▸ Document segment
>> start

5. The Fencing Master by Arturo Perez-Reverte 
The unstoppable thrust is the arcane fencing technique known only by Don Jaime—and the deadly maneuver that a beautiful young woman wants him to teach her.What begins as a rather bold request leads Don Jaime into the shadowy politics and violence of mid-nineteenth-century Madrid. ( Source : Amazon )
6. Driving Over Lemons : An Optimist in Spain by Chris Stewart
No sooner had Chris Stewart set eyes on El Valero than he handed over a check.  Now all he had to do was explain to Ana, his wife that they were the proud owners of an isolated sheep farm in the Alpujarra Mountains in Southern Spain.  That was the easy part. Lush with olive, lemon, and almond groves, the farm lacks a few essentials—running water, electricity, an access road.  And then there's the problem of rapacious Pedro Romero, the previous owner who refuses to leave.  A perpetual optimist, whose skill as a sheepshearer provides an ideal entrée into his new community, Stewart also possesses an unflappable spirit that, we soon learn, nothing can diminish.  Wholly enchanted by the rugged terrain of the hillside and the people they meet along the way—among them farmers, including the ever-resourceful Domingo, other expatriates and artists—Chris and Ana Stewart build an enviable life, complete with a child and dogs, in a country far from home. ( Source : Amazon )

>> end

▸ Recorded data
>> start

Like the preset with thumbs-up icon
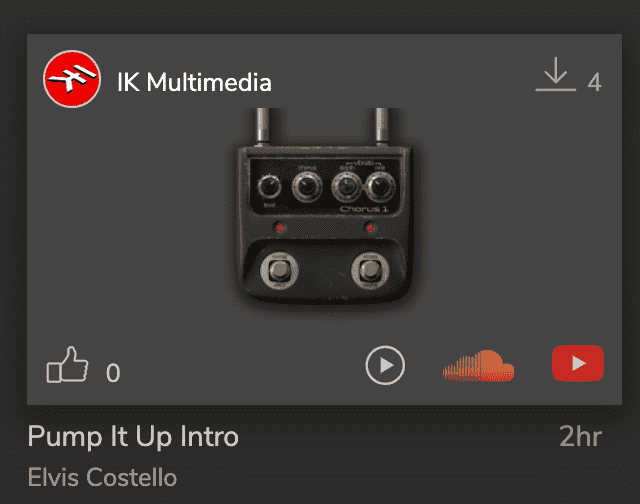 pyautogui.click(x=67, y=366)
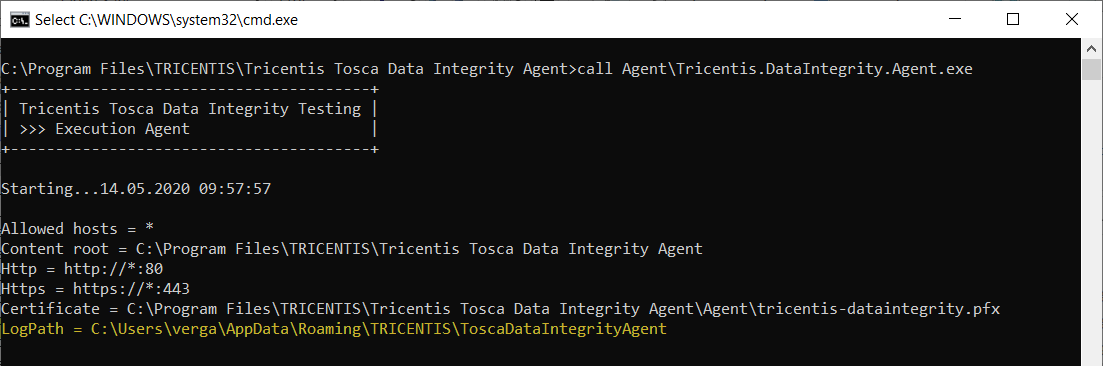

>> end

▸ Written instruction
Answer these questions about the book list above, one per line:
(a) What fencing technique is known only by Don Jaime?
(b) In which mountains is the sheep farm El Valero located?
(c) Who is the previous owner of the farm who refuses to leave?

▸ Exercise output
(a) The unstoppable thrust
(b) The Alpujarra Mountains in Southern Spain
(c) Pedro Romero